Le président de l’Udpci, présenté comme le véritable dernier allié d’Alassane Ouattara depuis la signature de l’accord de Paris en octobre 2005, était ces derniers temps en désaccord avec celui-ci. La pomme de discorde fut la désignation le 12 mars 2020 d’Amadou Gon Coulibaly, candidat du Rhdp sous l’instigation d’Alassane Ouattara. Depuis ce 12 mars, la cohésion du parti au pouvoir s’est détériorée et le ministre des Affaires étrangères au moment des faits, Marcel Amon Tanoh a rendu sa démission dans la foulée. Seul Mabri, tardait à concrétiser son droit à la différence. Ce mercredi, il a été poussé à la porte. Le chef de l’Etat met ainsi fin à deux longs mois d’hésitation et de manque d’engagement de celui qui lui apporta un soutien précieux dans la bataille de 2010 face à l’ancien président Laurent Gbagbo.

Mabri est donc sorti du gouvernement. Un remake de 2016, lorsque président de l’Udpci, il avait refusé d’aller aux législatives sous la bannière Rhdp.

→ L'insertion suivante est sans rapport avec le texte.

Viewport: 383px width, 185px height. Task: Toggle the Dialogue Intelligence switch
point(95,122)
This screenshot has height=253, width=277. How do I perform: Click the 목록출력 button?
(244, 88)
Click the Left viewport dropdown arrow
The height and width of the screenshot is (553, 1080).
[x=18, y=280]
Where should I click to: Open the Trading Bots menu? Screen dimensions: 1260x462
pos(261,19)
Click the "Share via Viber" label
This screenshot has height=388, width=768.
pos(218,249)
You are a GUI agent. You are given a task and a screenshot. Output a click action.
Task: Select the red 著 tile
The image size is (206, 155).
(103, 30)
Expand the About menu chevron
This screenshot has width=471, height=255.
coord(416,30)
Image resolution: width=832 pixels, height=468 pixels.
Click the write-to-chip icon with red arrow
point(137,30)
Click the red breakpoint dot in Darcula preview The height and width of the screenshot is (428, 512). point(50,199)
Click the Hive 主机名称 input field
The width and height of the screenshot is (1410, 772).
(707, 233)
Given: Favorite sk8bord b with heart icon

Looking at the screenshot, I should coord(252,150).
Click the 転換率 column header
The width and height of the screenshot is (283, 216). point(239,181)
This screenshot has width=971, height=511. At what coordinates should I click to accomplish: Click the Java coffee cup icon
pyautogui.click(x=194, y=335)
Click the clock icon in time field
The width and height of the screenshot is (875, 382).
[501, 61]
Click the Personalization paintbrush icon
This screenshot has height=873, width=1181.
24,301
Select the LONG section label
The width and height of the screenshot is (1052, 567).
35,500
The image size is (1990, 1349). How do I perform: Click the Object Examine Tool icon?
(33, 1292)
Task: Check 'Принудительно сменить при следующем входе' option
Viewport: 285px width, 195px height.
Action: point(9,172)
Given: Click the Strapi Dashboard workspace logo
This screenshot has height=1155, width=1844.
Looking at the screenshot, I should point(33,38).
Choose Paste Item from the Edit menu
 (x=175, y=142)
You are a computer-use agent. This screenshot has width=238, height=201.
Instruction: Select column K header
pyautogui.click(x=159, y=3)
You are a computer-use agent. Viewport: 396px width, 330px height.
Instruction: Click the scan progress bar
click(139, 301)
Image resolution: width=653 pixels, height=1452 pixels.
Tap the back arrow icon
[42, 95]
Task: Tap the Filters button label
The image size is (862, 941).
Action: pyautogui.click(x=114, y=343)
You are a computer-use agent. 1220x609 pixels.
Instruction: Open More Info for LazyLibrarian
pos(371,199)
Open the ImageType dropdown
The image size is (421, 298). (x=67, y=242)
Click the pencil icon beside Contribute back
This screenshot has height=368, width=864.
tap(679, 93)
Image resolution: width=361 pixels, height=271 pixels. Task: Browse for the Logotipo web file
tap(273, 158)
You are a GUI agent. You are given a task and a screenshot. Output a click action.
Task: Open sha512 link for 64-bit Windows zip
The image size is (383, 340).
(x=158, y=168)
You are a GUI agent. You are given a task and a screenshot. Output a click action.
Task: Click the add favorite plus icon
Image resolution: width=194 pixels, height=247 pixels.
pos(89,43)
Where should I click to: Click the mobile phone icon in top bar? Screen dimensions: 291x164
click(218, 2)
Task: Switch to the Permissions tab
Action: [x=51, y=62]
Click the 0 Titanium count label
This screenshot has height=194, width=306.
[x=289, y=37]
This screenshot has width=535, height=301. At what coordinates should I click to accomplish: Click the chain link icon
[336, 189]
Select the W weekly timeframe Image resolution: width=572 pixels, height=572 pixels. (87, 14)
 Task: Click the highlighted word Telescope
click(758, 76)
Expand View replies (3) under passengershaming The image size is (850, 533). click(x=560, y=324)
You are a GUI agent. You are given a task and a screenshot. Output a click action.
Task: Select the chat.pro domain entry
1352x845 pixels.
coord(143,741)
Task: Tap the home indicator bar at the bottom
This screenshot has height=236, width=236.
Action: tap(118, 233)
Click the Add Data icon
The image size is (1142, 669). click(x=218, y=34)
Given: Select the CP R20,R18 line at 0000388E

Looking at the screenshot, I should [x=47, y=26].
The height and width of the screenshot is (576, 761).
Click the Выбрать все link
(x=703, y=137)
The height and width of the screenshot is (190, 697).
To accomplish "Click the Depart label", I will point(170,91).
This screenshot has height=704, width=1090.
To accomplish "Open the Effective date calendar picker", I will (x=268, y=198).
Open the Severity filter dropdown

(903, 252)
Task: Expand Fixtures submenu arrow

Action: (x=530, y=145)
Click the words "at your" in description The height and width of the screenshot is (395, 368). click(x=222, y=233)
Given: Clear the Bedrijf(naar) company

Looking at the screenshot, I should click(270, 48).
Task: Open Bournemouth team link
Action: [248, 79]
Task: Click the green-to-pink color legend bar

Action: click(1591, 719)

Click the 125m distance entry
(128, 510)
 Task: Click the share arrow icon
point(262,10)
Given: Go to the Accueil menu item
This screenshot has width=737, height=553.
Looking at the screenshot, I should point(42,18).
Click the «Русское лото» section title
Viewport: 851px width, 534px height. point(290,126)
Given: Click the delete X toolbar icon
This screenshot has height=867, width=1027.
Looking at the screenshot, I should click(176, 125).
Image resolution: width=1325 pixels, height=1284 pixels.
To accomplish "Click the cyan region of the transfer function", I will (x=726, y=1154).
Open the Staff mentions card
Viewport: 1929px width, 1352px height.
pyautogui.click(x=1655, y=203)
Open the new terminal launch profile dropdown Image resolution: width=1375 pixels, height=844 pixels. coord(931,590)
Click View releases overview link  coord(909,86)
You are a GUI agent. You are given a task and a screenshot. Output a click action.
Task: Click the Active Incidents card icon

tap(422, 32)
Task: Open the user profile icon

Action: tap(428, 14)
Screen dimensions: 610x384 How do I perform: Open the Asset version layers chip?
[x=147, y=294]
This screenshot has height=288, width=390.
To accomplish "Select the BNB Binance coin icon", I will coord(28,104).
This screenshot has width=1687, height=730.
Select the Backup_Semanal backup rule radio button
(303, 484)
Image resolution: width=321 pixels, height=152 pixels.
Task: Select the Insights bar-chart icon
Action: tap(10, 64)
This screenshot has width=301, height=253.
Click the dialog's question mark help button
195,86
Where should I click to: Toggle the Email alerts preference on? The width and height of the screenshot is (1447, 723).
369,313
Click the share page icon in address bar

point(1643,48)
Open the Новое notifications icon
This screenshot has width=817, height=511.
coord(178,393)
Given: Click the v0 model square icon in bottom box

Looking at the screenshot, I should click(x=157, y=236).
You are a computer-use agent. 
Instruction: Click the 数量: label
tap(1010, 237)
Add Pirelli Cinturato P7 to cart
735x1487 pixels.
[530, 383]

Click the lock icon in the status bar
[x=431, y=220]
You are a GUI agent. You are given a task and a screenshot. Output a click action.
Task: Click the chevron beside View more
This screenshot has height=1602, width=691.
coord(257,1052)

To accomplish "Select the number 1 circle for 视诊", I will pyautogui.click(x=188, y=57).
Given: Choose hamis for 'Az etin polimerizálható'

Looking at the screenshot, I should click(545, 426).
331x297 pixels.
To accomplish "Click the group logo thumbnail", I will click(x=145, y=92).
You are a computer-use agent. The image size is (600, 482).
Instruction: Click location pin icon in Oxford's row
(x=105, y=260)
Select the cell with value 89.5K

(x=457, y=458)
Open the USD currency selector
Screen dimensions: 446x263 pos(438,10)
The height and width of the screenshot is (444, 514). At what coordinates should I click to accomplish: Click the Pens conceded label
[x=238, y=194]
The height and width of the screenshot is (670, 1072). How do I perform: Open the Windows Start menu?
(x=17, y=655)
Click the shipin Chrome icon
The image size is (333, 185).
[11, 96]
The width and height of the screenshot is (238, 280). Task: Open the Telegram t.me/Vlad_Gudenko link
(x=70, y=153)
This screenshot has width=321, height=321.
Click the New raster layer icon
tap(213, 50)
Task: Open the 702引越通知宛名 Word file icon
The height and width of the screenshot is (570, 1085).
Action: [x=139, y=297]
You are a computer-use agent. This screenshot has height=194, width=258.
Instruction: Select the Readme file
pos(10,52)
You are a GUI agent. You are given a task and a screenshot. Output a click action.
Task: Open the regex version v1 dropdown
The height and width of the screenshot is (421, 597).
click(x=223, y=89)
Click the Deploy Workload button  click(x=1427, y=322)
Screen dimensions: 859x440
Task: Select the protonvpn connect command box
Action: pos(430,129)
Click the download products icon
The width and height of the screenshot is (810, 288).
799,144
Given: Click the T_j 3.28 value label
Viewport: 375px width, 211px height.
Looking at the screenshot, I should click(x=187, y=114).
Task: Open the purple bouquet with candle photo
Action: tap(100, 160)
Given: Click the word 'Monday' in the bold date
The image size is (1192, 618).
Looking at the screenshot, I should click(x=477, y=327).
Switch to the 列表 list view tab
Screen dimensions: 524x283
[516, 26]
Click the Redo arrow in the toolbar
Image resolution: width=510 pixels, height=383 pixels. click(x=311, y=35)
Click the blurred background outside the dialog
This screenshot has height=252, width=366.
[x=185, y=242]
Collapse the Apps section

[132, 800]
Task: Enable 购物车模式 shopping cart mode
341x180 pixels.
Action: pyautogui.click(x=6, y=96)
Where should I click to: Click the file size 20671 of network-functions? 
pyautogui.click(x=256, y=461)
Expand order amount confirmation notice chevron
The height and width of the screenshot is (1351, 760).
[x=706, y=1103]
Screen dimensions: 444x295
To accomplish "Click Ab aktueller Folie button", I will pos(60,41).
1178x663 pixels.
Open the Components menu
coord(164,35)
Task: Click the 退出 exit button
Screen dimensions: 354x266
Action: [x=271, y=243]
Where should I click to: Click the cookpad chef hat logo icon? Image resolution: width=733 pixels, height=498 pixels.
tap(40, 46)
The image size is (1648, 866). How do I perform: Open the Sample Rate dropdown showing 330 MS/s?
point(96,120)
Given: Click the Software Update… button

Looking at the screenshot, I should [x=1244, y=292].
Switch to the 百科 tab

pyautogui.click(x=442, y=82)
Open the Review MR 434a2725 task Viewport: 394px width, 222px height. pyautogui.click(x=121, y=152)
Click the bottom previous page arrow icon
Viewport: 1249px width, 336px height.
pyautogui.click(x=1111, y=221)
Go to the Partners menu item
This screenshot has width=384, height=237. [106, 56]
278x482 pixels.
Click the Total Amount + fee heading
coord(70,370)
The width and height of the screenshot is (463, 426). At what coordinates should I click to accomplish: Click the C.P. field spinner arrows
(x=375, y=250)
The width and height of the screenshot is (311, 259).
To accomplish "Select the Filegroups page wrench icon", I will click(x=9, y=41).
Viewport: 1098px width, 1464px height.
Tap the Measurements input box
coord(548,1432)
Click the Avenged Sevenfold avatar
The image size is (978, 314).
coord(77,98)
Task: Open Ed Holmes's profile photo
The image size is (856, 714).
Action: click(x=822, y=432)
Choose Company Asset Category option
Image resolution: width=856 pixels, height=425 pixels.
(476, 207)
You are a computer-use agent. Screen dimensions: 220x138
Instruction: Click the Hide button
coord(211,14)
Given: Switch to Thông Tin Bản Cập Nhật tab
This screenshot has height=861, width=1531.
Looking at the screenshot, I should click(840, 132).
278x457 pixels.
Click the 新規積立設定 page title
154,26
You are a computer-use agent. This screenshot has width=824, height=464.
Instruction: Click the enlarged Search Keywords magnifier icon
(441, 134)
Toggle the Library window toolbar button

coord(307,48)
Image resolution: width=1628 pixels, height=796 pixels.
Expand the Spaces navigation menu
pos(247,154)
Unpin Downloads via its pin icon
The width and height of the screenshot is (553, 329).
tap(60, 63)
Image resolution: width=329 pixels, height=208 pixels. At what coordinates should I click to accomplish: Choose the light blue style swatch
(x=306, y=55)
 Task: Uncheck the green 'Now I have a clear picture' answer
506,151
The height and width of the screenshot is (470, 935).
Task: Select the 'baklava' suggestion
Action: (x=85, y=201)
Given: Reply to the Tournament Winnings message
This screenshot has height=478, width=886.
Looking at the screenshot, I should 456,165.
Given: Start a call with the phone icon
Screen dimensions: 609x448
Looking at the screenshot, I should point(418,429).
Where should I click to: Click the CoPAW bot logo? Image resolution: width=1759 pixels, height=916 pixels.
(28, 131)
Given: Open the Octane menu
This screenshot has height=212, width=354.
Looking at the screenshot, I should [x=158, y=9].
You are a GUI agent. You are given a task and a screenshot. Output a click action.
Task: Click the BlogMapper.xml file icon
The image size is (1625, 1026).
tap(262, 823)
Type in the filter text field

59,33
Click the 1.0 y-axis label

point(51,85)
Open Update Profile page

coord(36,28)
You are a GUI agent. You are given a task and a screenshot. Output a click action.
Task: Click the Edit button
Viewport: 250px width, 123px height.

Cette fois, à six mois de la présidentielle d’octobre où le parti présidentiel a besoin de présenter une meilleure image, Ouattara a fait un pari fort risqué. Après s’être aliéné une partie de l’électorat du nord par l’éviction de Soro Guillaume, se débarrasser de Mabri pourrait délester le Rhdp de l’électorat de l’Ouest montagneux. Dans la configuration de 2010, l’Udpci s’était révélée la première force politique de cette région devant la Lmp de Laurent Gbagbo, le Rdr et le Pdci se disputant çà et là la 3e place. Mabri y avait récolté plus de 80 % de ses 100 mille et quelques voix le plaçant 4e au premier tour.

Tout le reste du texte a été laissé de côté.